Binding sites for progastrin-derived peptides in colonic crypts

Background and Aims: Gastrin(17)gly acts as a growth factor for the colonic mucosa. Studies on the binding properties of the receptor involved in transducing the proliferative effects have generally been confined to colorectal carcinoma cell lines, and no investigation of gastrin(17)gly receptors on normal colonocytes has yet been reported. The aim of this study was to investigate the binding of I-125-[Met(15)]-gastrin(17)gly to normal colonic crypts. Methods: Crypts were released from normal rat and rabbit colonic mucosa by treatment with EDTA and isolated by centrifugation. The binding of I-125-[Met(15)]-gastrin(17)gly was measured in displacement experiments with increasing concentrations of either gastrin(17)gly, gastrin(17) or gastrin receptor antagonists. The concentrations required for 50% inhibition were determined by the use of curve fitting. Results: I-125-[Met(15)]-Gastrin(17)gly bound to both rat and rabbit crypts, and displacement experiments with unlabeled gastrin(17)gly revealed that the IC50 values were 1.0 +/- 0.6 and 0.6 +/- 0.2 mu mol/L, respectively. Binding was also competed by gastrin(17), with IC50 values of 2.4 +/- 1.7 and 2.4 +/- 0.7 mu mol/L, respectively.
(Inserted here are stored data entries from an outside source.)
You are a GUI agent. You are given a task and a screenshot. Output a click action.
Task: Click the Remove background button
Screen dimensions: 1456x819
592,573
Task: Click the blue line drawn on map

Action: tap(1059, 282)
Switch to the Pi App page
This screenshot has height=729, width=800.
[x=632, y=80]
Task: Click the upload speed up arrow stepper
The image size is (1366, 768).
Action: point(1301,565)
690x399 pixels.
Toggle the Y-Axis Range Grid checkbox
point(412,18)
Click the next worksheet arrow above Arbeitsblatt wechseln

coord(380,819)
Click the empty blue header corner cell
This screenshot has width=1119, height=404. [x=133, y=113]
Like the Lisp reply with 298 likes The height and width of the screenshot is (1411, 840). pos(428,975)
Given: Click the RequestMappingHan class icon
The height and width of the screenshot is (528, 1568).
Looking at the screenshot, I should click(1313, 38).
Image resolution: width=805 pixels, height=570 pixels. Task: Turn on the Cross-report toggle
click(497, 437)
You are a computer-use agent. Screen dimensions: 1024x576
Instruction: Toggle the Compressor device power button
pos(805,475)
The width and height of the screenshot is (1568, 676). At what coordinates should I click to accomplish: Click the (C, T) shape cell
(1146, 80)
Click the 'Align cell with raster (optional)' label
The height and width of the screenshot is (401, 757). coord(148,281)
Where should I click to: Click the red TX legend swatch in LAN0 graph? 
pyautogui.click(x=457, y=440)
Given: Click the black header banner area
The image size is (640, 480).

Binding was inhibited by the non-selective gastrin/CCK receptor antagonists proglumide and benzotript, but not by the cholecystokinin (CCK)-A receptor antagonist L364 718, or the gastrin/CCK-B receptor antagonist L365 260. Conclusion: We conclude that the gastrin(17)gly binding site on normal colonic crypts has properties consistent with the gastrin/CCK-C receptor. (C) 2001 Blackwell Science Asia Pty Ltd.